Emergence of Organic Farming
So much have been mentioned about the harm of mainstream industrial farming, anyone must have found these are already too much, we need not exhaust exploring all the harmful effects one by one. What about organic farming? If we can switch the mainstream practice to organic, can all the problems be solved? The answer is, part of them yes, but there remain two chief environmental problems, i.e., habitat loss and continental hydrological cycling obstruction that are waiting to be solved. So long your crops occupy farmland, you create these problems no matter you are organic or the first three zones of permaculture.
Habitat Loss in Land Occupying Farming
Experienced farmers all know about this, once he abandons a piece of his farmland, in a few years’ time things growing there will no longer be their crops, but many different kinds of mosses, lichens, grasses, shrubs and young pioneer trees together with lots of insects, worms, bugs. Those who have the natural right of abode on that land are they, not your crops.
Continental Hydrological Cycling Obstruction By Massive Land Occupying Farming
Looking down on a piece of forest or shrub from above, you cannot see the exposed ground or soil, layers of plant leavies above have covered it completely. Alternatively, on a piece of farmland, even orchards, exposed soil can be seen from above, not to say from many different angles. When rain comes, a large portion of raindrops hit the soil of the farmland directly and infiltrate the soil without hindrance, leaving only a small portion sticking on the leavies and stems. The amount of rainwater running off after hitting the ground is also small in vegetable fields, for the short lived vegetable roots do not spread wide, grow deep and last long, leaving the farmland soil easily infiltrable. Instead of running off as surface water, this farmland rainwater infiltrates down and become subterrainean water and so cannot benefit the fauna and flora of the surrounding ecosystem. Not only so, as the stem and leavies can only hold a small portion of the downpoured rainwater, the amount of which can be evaporated back to the atmosphere is also small. Careful studies indicates that on average only about 20% of the downpoured rainwater can go back to the sky, as compared to 80% of natural forest, and it’s this difference which causes shrinkage in continental hydrological cycling.
Deep inside continental hinterland, surface evaporation cannot provide the inland air enough moisture for “enough” precipitation. To have enough rainfall, the water vapour has to come from the oceans. When the oceanic air mass flows inland, it brings along a lot of water vapor evaporated from the ocean surface.
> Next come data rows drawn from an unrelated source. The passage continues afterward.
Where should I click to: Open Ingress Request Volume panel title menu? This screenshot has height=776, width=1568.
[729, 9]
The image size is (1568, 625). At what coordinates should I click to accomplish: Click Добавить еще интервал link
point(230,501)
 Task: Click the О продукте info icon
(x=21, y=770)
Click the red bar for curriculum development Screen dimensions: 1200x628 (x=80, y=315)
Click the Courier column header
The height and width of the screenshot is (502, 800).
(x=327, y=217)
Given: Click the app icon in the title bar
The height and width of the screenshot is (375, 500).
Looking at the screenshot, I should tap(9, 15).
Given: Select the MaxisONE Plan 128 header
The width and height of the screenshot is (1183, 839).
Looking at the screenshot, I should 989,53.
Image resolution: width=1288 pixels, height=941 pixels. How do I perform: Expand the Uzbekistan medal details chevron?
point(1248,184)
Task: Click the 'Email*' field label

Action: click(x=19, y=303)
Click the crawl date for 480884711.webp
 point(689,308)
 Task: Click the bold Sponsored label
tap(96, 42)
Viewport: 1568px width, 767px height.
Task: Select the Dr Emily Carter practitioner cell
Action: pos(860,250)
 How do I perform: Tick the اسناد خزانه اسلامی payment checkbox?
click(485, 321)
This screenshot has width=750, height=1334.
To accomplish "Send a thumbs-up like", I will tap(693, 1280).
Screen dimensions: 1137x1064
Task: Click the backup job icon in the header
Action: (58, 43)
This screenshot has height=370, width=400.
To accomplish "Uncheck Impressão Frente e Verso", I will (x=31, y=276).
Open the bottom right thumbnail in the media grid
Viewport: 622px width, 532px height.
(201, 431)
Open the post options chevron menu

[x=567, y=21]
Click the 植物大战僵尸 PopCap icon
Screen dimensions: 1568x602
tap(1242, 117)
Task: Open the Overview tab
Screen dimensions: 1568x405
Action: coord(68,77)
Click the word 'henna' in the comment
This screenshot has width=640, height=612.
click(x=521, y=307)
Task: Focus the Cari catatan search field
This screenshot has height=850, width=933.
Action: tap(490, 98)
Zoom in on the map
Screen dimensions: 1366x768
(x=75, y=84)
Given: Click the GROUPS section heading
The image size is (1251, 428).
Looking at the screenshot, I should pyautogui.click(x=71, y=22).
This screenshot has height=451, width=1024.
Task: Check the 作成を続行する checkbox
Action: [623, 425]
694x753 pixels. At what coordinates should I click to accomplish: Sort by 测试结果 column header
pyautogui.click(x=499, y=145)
However, as these air masses moves inland, most of them precipitates in the coastal region, if 80% of the downpour can go back to the sky, they can retain 80% of it’s water content as they move deeper into the continental hinterland. But if the non-hinter continental land mass has mostly been developed into farmland, then only 20% of the downpour can go back to the sky, the same air mass will move inward with a much drier water content, leaving the continental hinterland without enough rain to keep forests growing. Deforestation in hinterland can kick off a vicious cycle. Without forest cover, sunlight hits the ground soil directly, which heats up the top soil and thus heats up the surface air mass relatively more, making the air temperature in the local area a lot higher than when there was forest. This higher temperature makes rainfall more difficult as higher temperature can hold more water vapour without condensing into water droplets. After the forest is gone, rainfall becomes more scarce, plant growth becomes more difficult, the area downgrades to savanah, and if the process goes on, it further downgrades to grassland or even desert.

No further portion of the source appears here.